Насторожились за столом, стих шум, а самозванец продолжает с угрозой:
— Призову ханов крымского и турецкого, отпишу персидскому шаху. Не признал меня Жигмунд за брата — признает Аббас… С магометанами сломлю Москву… Доколь жив буду, не дам покоя изменникам, дома их и усадьбы разорю…
Опустили бояре головы, молчат, посапывают. Нагой Сумбулову шепнул:
— Покуда не поздно, отъезжать из Калуги надобно.
— Спьяну несет.
— Уж не скажи, вишь, татарами себя окружил.
— Оно и впрямь: что у трезвого на уме, то у пьяного на языке… Значит, к Шуйскому ворочаться?

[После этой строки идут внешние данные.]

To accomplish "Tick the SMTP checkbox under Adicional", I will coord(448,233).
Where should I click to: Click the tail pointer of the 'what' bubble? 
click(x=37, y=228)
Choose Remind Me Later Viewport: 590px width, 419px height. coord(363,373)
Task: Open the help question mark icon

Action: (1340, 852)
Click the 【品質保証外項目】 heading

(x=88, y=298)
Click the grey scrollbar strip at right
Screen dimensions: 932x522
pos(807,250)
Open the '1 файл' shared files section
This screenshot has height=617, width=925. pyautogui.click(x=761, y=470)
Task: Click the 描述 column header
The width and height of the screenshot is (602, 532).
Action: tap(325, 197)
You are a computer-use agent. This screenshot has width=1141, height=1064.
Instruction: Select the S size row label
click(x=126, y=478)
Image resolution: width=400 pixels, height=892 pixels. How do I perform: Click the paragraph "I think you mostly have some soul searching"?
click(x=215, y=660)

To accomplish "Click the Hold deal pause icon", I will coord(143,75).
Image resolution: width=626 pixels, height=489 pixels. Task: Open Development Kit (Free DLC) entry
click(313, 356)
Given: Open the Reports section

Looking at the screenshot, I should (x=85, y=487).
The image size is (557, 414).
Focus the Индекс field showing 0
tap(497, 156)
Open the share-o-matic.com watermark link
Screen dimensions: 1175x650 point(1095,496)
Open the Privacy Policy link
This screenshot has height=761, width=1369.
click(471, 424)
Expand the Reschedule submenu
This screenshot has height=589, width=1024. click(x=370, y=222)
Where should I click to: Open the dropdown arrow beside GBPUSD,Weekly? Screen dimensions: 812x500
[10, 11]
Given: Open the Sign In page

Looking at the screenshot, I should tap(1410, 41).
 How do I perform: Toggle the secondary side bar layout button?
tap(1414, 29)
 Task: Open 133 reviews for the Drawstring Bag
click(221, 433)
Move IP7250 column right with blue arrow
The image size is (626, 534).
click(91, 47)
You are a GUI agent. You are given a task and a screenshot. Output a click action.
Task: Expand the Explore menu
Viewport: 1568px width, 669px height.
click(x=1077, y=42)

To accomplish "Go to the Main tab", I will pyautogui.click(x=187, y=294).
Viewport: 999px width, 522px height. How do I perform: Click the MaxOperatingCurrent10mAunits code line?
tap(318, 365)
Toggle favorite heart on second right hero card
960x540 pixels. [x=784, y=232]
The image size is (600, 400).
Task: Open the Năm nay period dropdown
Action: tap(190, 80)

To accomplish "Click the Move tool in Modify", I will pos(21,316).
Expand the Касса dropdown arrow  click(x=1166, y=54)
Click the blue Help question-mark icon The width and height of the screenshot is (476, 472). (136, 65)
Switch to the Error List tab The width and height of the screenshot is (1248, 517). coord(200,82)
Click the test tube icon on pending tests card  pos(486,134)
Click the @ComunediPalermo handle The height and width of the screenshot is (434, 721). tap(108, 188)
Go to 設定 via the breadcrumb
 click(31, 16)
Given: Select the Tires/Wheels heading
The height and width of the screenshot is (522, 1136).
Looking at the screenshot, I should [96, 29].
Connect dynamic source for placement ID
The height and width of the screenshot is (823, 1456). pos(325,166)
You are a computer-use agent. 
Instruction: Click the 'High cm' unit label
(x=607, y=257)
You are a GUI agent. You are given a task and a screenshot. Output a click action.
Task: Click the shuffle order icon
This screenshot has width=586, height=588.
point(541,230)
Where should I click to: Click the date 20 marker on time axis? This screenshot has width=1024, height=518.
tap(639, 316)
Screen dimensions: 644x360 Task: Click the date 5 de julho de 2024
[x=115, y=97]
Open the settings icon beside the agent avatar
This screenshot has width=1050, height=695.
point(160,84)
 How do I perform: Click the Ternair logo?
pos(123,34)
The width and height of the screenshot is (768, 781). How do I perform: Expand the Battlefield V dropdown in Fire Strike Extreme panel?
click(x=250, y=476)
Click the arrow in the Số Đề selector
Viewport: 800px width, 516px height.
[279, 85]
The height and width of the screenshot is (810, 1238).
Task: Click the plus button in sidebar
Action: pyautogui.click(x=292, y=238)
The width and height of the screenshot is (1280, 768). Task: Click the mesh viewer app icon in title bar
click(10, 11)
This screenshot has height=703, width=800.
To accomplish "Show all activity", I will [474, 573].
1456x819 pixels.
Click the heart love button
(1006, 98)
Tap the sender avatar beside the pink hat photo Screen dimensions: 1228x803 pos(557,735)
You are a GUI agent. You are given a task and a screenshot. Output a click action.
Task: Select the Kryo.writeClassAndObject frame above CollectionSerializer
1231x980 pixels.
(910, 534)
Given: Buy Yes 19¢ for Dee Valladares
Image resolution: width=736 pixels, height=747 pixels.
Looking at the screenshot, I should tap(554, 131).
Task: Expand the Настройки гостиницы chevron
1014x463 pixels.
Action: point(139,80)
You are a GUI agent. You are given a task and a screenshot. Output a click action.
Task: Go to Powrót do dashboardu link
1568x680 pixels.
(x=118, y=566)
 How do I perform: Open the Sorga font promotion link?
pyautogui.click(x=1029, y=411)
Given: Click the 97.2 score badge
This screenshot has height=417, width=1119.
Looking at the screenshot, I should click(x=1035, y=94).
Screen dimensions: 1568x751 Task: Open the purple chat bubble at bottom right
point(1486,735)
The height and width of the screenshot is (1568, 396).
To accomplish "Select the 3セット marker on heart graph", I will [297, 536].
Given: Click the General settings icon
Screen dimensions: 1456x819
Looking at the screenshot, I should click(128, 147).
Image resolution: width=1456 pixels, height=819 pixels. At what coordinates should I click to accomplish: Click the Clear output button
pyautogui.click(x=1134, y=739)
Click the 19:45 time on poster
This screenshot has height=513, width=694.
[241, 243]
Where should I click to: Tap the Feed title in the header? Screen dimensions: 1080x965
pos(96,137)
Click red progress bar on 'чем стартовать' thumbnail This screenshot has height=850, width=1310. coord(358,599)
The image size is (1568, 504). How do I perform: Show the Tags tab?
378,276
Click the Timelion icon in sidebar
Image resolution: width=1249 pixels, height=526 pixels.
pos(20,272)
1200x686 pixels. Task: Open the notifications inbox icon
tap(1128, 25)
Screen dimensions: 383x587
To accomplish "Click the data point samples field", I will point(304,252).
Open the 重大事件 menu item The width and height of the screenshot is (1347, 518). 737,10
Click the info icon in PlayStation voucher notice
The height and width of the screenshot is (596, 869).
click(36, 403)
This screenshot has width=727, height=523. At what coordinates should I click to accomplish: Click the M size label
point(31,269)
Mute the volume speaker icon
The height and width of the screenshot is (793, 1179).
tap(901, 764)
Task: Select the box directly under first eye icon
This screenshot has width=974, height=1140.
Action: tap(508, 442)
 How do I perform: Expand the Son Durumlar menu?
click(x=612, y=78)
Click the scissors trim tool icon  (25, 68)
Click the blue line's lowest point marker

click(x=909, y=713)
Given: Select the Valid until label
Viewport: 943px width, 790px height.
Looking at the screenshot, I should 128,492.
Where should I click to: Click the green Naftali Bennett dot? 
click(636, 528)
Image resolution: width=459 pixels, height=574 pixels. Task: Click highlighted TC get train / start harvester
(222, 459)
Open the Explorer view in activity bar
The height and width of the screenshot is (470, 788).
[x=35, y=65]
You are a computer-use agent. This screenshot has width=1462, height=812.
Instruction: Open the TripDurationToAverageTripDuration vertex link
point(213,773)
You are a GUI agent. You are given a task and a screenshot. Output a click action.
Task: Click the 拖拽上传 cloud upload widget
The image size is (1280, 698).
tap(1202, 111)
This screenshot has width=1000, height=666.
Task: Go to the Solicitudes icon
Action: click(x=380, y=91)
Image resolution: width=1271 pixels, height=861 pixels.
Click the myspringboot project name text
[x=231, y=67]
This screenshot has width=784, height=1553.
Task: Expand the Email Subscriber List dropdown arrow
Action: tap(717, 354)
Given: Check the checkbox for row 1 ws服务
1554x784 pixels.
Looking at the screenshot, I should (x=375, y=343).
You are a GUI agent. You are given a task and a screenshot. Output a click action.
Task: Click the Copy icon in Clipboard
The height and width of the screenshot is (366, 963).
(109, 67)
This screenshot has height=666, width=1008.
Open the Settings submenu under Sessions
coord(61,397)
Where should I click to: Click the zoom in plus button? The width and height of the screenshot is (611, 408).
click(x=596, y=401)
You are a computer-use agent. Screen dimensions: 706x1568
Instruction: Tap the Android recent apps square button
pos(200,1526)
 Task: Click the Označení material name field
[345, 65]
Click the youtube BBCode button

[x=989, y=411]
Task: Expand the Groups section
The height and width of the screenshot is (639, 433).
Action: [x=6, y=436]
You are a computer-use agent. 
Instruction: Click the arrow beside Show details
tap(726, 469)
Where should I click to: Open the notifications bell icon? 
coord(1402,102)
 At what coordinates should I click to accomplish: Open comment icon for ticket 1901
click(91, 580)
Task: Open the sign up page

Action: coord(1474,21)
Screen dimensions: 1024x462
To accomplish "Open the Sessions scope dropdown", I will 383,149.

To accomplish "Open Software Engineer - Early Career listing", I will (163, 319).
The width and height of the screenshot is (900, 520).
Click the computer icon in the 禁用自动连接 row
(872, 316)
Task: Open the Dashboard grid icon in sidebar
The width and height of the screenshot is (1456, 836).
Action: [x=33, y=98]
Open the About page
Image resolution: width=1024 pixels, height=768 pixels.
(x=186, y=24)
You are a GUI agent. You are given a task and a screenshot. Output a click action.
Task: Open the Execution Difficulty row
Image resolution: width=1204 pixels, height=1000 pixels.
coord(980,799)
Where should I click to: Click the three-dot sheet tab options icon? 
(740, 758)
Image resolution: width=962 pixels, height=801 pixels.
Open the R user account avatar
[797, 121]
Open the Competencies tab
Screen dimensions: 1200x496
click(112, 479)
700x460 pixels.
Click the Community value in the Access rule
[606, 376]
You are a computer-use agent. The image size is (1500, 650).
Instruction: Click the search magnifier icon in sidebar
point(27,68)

— Отчего к Шуйскому? Скоро Ваську погонят.
— Нам и Дмитрий неугоден, вона чего глаголет.
— В Москве поглядим, к кому пристать.
Пока Нагой с Сумбуловым уговаривались, Сицкий с Засекиным уже к Москве добирались. Дорогой заночевали на постоялом дворе. Просторная изба с печью да полатями, обильем тараканов, пустынная, ни одного постояльца. Во дворе навес с коновязью, под навесом копенка сена, у ворот колодезь со срубом бревенчатым, замшелым, журавль с бадейкой в небо уставился…
Покуда хозяин-горбун привязывал коней, закладывал им сена, бояре, усевшись за давно не скобленный стол, дожидали, зевали.
— Кажется, унесли ноги, — сказал Сицкий и щелчком сбил таракана со столешницы.